*Source document*
┏━━

Every Day Faith. Faith Every Day.

the writing life

To the Land I Will Show You

January 8, 2020 By Michelle 15 Comments

I have always loved the start of a brand-new year. I relish swapping out the wrinkled, scribbled planner for a brand-new one chock-full of white pages and empty squares. I love to make resolutions, to list out goals, to dream and plan. I love that the dawning of a new year offers the perfect opportunity to reflect on what has passed and plan for what is to come.

I spent some time over the holidays thinking back on 2019. It was a year of big change and transition for me – both  professionally and personally – as I stepped out of the publishing arena, put book-writing on the back-back-back burner, turned my attention to my work at The Salvation Army and began to figure out who I am and who I want to be.

The year was not without sorrow. Case in point: I bawled my eyes out at the end of the new Little Women film, as Jo stood behind the plate-glass window and watched her novel being typeset, printed and bound. The joy and satisfaction on her face as she held her first book in her hands pricked a tender spot in me, and as I left the theater all glassy-eyed, still dabbing at my nose with a Kleenex, I couldn’t help but panic a little bit: “Why on earth did I quit? What have I done?!”

┗━━

*Challenge*
Answer these questions about the blog post above:
1. On what date was the post published?
2. To which organization did the writer turn attention during 2019?
3. At the end of which film did the writer cry?

*Supplied data*

┏━━

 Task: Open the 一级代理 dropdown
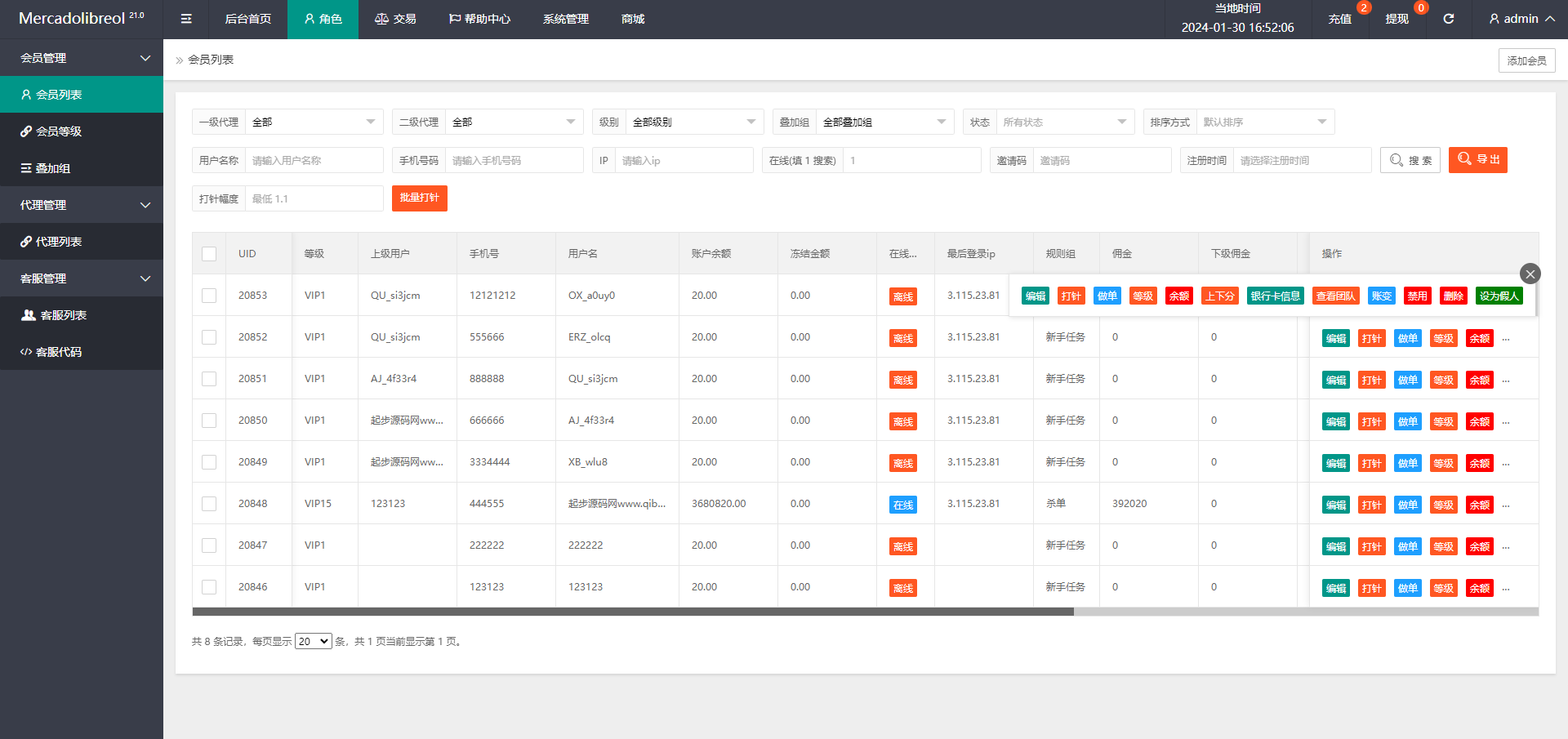(x=314, y=122)
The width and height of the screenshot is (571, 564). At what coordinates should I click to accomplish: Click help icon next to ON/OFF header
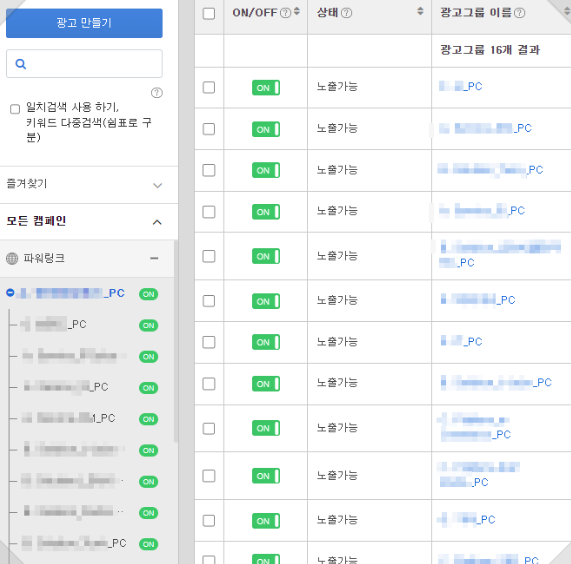[286, 13]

┗━━

*Written answer*
1. January 8, 2020
2. The Salvation Army
3. The new Little Women film